**Directions**
Copy exactly the stretch of data below from the line with "Wonder Week 55" through the line with "27/10/2018 (1110, 1342)", including both of those lines.

**Data section**
==============================
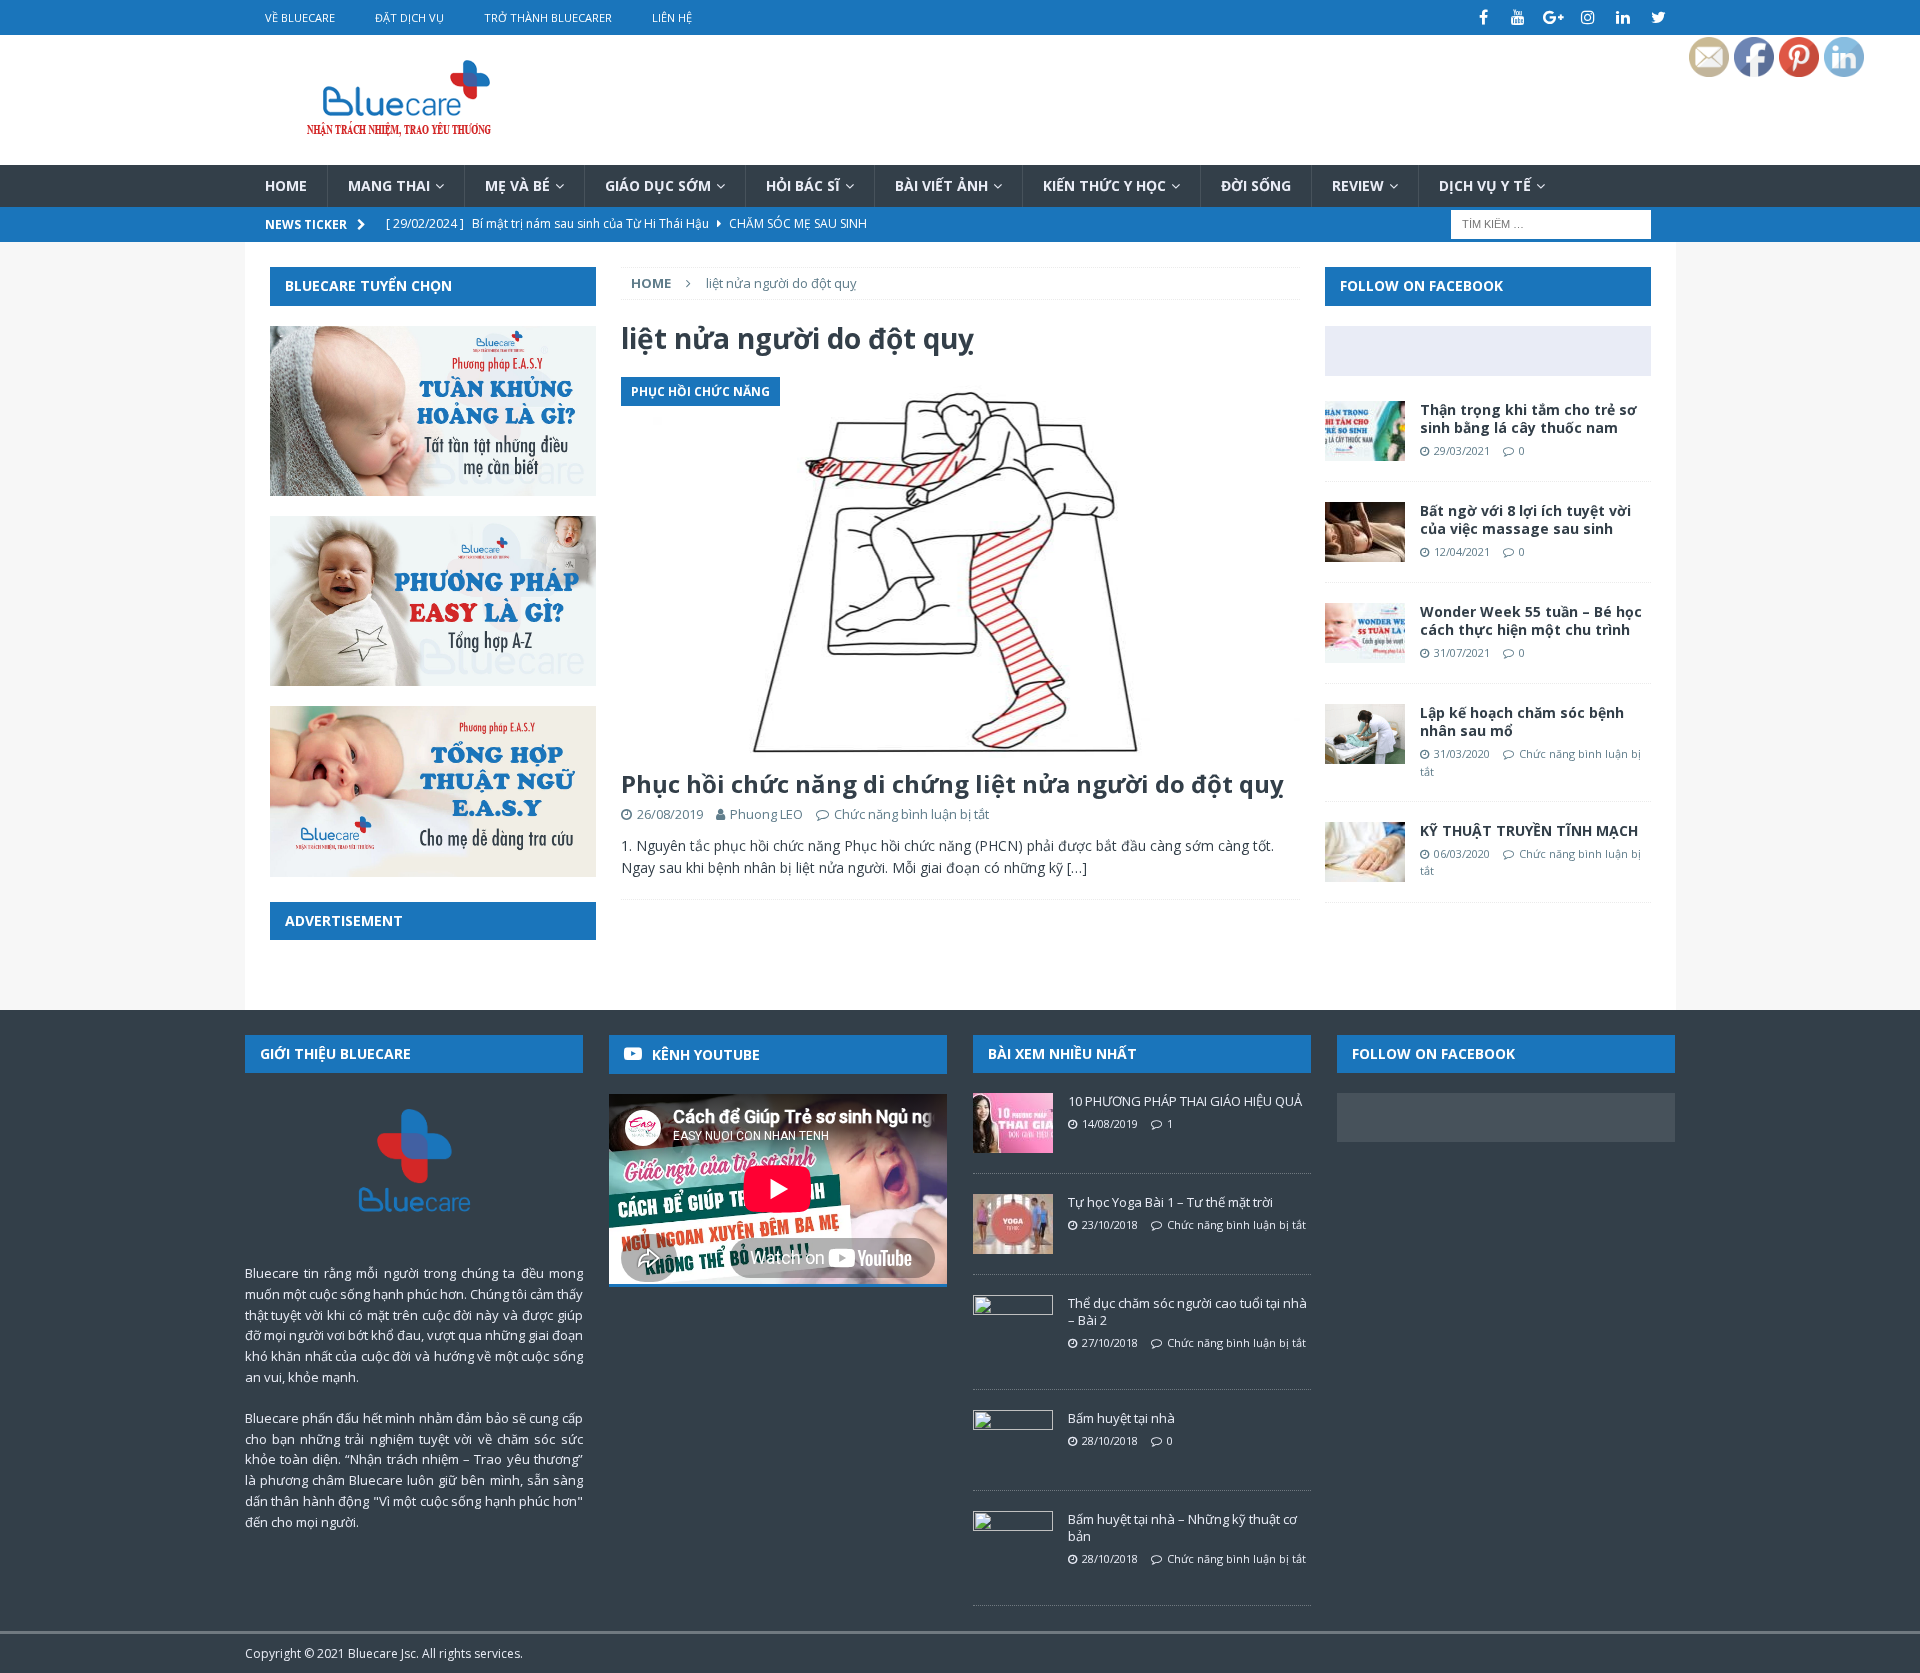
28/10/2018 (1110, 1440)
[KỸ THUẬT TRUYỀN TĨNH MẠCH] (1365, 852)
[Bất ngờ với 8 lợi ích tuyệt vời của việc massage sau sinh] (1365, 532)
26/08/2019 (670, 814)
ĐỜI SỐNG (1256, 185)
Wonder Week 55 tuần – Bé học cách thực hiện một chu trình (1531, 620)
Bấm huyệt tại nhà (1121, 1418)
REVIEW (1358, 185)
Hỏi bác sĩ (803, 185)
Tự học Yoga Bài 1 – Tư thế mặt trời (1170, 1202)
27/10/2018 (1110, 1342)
==============================
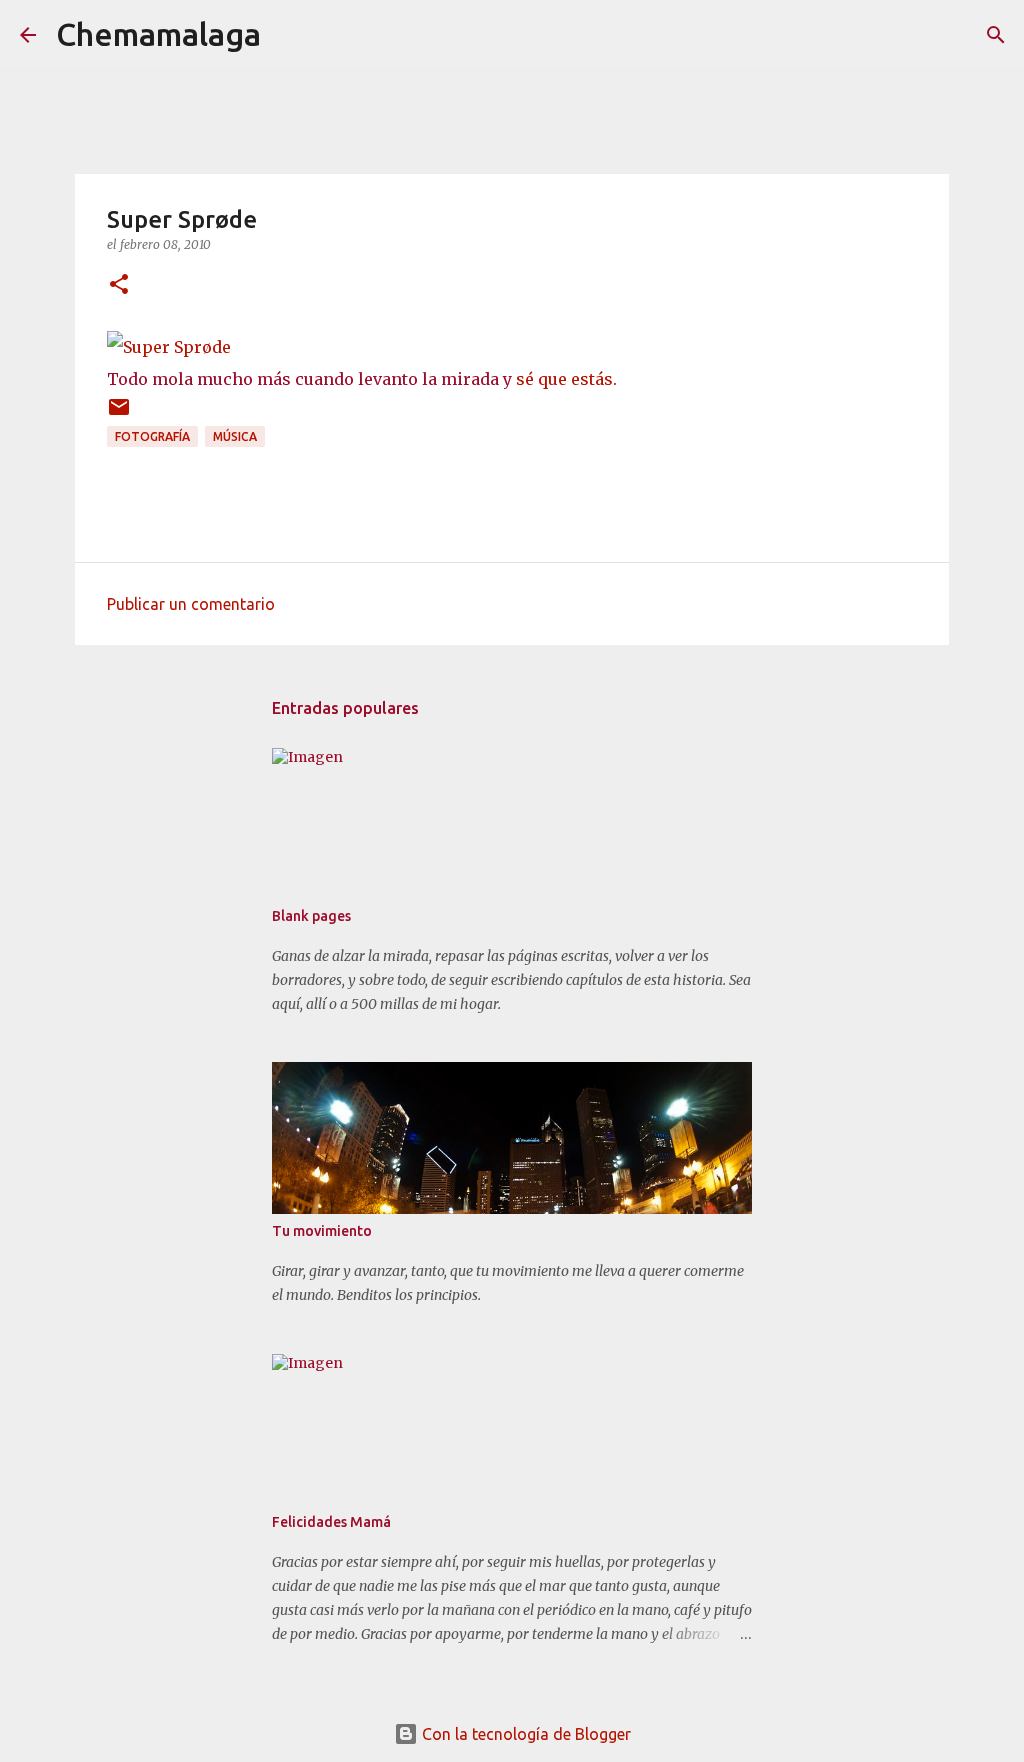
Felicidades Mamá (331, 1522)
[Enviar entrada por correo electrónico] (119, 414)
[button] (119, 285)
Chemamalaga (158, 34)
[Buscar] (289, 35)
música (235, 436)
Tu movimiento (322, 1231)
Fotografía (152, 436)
==============================
**Output for this task**
Wonder Week 55 tuần – Bé học cách thực hiện một chu trình (1531, 620)
Bấm huyệt tại nhà (1121, 1418)
REVIEW (1358, 185)
Hỏi bác sĩ (803, 185)
Tự học Yoga Bài 1 – Tư thế mặt trời (1170, 1202)
27/10/2018 (1110, 1342)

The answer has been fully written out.